Proceedings of the National Academy of Sciences ◽

10.1073/pnas.1700764114 ◽

2017 ◽

Vol 114 (29) ◽

pp. E6015-E6024 ◽

Cited By ~ 26

Author(s):

Rachel E. Diner ◽

Chari M. Noddings ◽

Nathan C. Lian ◽

Anthony K. Kang ◽

Jeffrey B. McQuaid ◽

...

Keyword(s):

Dna Sequences ◽

Nuclear Dna ◽

Gc Content ◽

Nuclear Genome ◽

Artificial Chromosomes ◽

Conserved Sequence ◽

Foreign Dna ◽

Sequence Requirements ◽

Simple Sequence ◽

Dna Acquisition

Centromeres are essential for cell division and growth in all eukaryotes, and knowledge of their sequence and structure guides the development of artificial chromosomes for functional cellular biology studies. Centromeric proteins are conserved among eukaryotes; however, centromeric DNA sequences are highly variable. We combined forward and reverse genetic approaches with chromatin immunoprecipitation to identify centromeres of the model diatom Phaeodactylum tricornutum. We observed 25 unique centromere sequences typically occurring once per chromosome, a finding that helps to resolve nuclear genome organization and indicates monocentric regional centromeres.

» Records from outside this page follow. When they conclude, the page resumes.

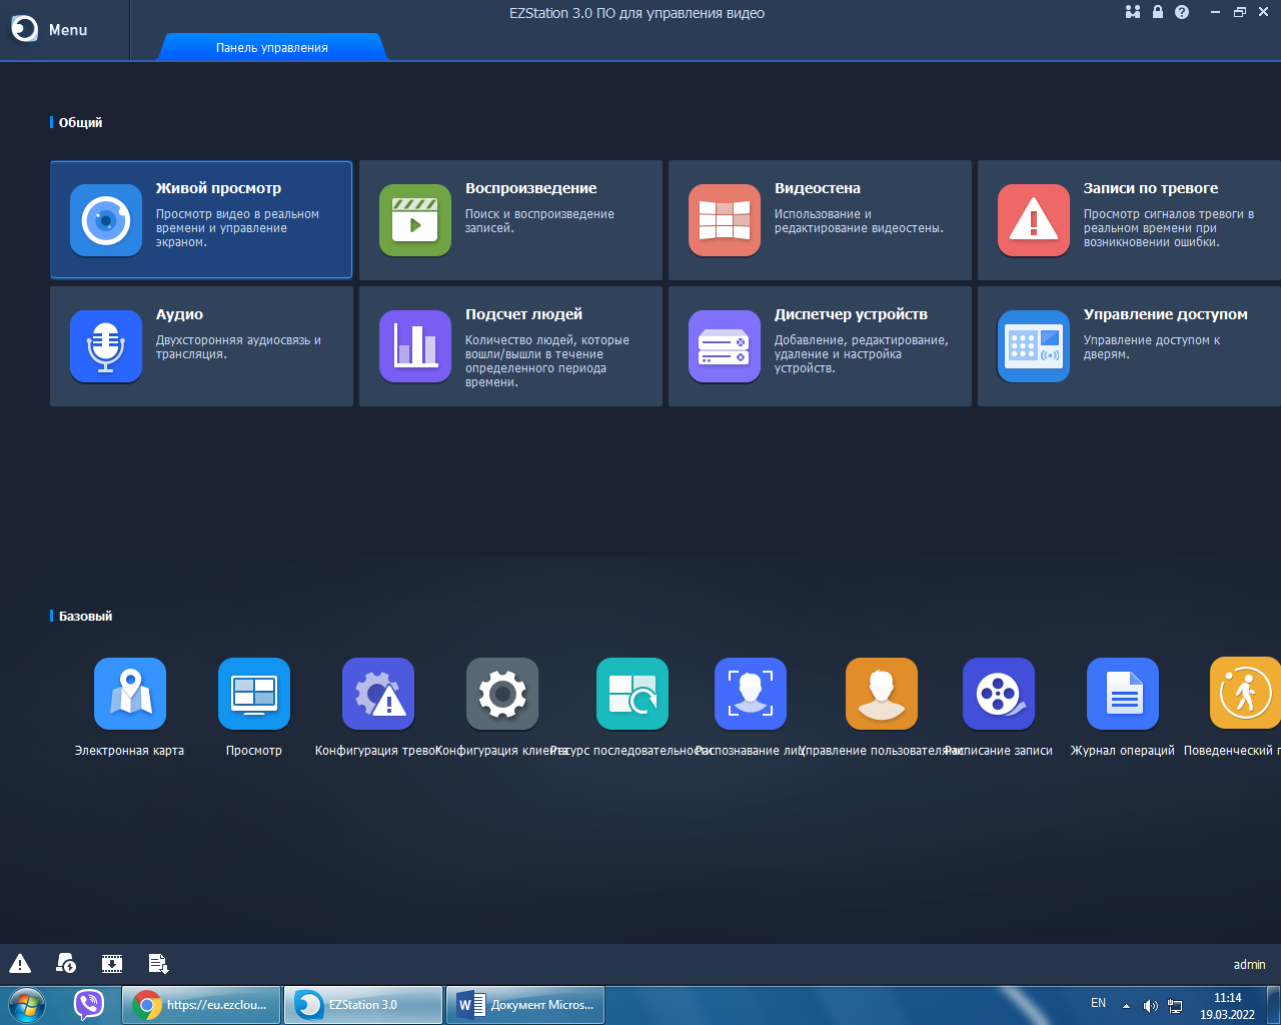Click the alarm warning icon in status bar
The height and width of the screenshot is (1025, 1281).
[20, 964]
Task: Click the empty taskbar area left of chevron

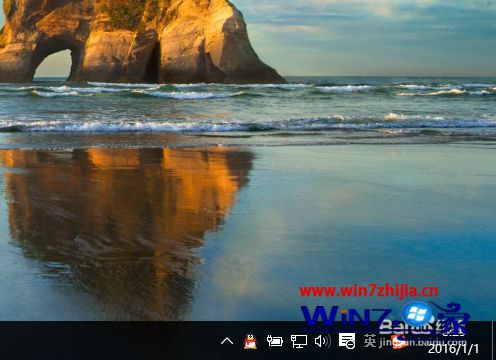Action: tap(107, 341)
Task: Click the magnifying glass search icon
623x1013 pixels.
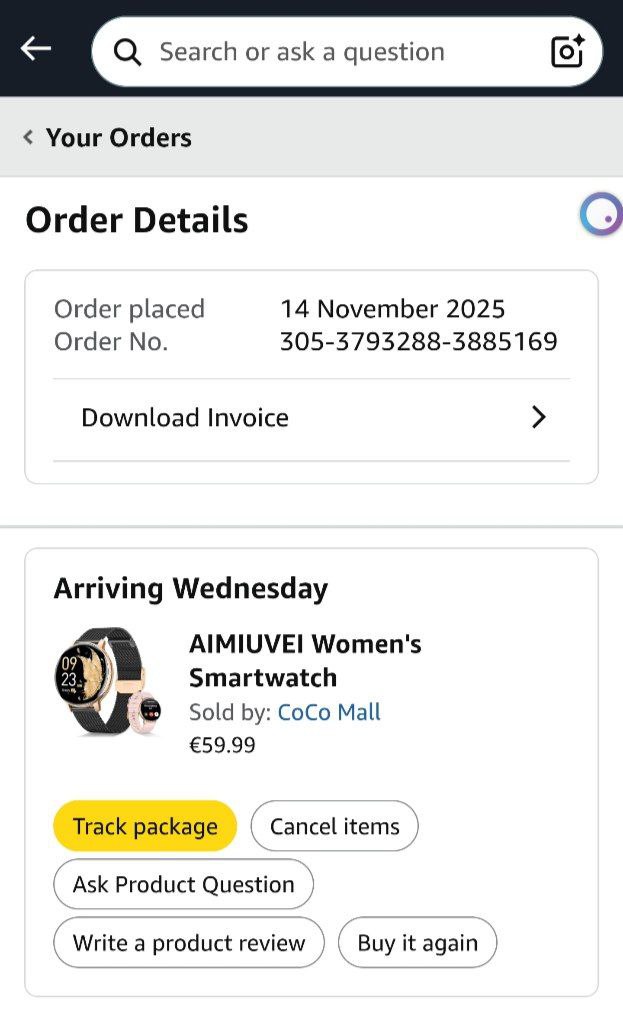Action: 127,52
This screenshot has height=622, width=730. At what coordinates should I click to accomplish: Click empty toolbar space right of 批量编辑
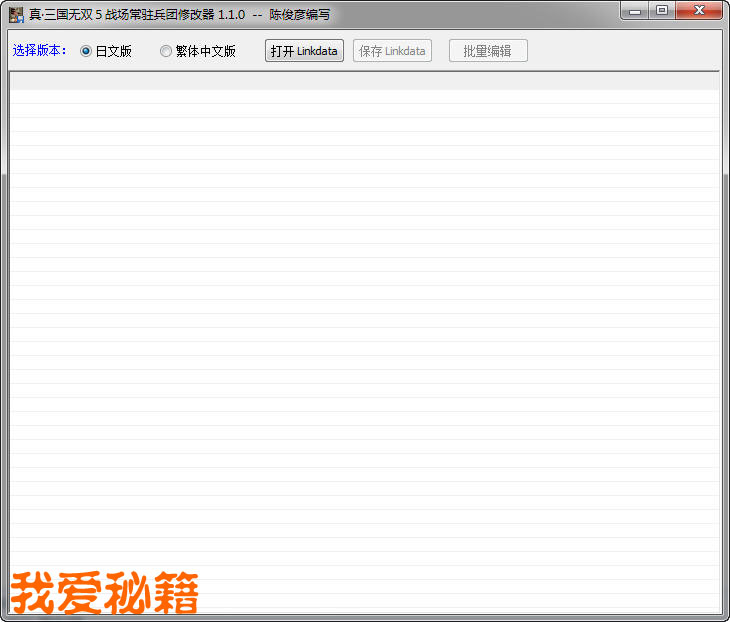click(620, 51)
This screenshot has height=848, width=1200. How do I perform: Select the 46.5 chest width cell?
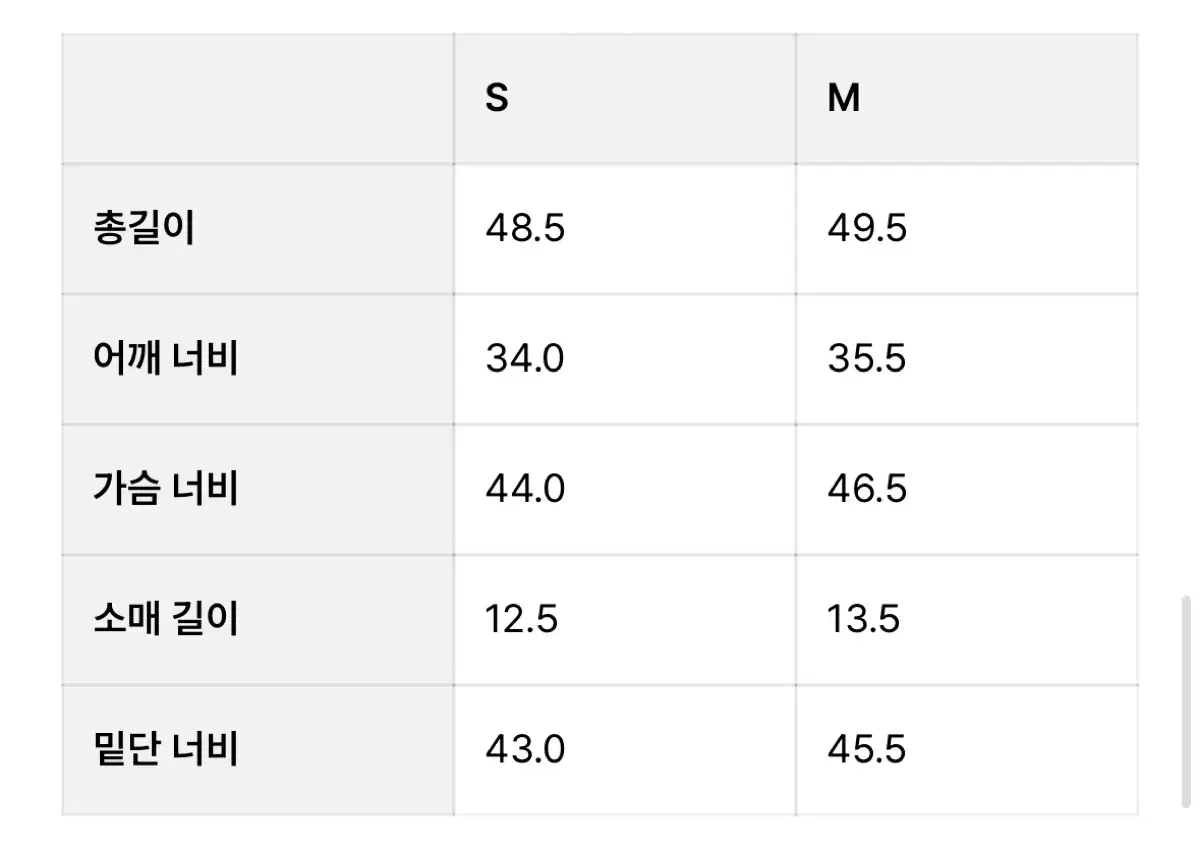point(967,489)
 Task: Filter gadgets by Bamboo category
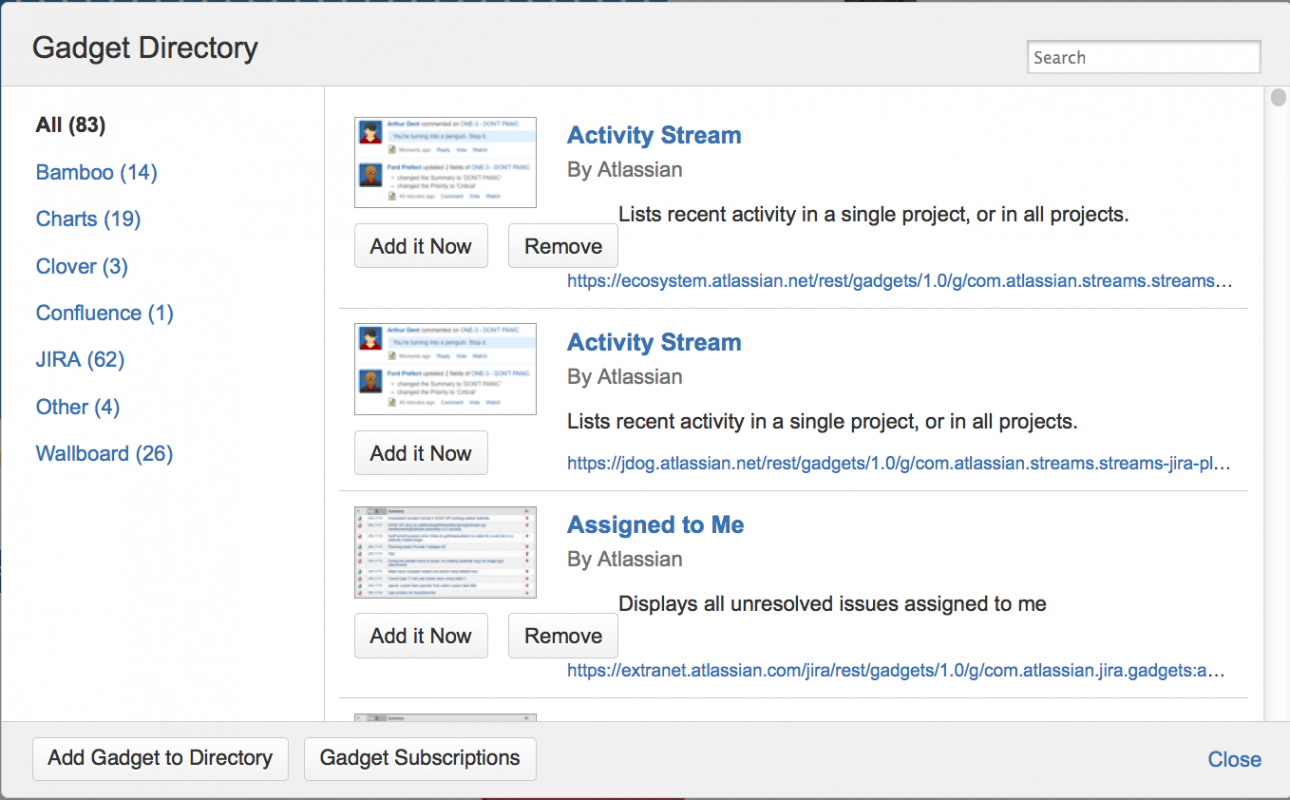tap(96, 172)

Diatom centromere sequences contain low-GC content regions but lack repeats or other conserved sequence features. Native and foreign sequences with similar GC content to P. tricornutum centromeres can maintain episomes and recruit the diatom centromeric histone protein CENH3, suggesting nonnative sequences can also function as diatom centromeres. Thus, simple sequence requirements may enable DNA from foreign sources to persist in the nucleus as extrachromosomal episomes, revealing a potential mechanism for organellar and foreign DNA acquisition.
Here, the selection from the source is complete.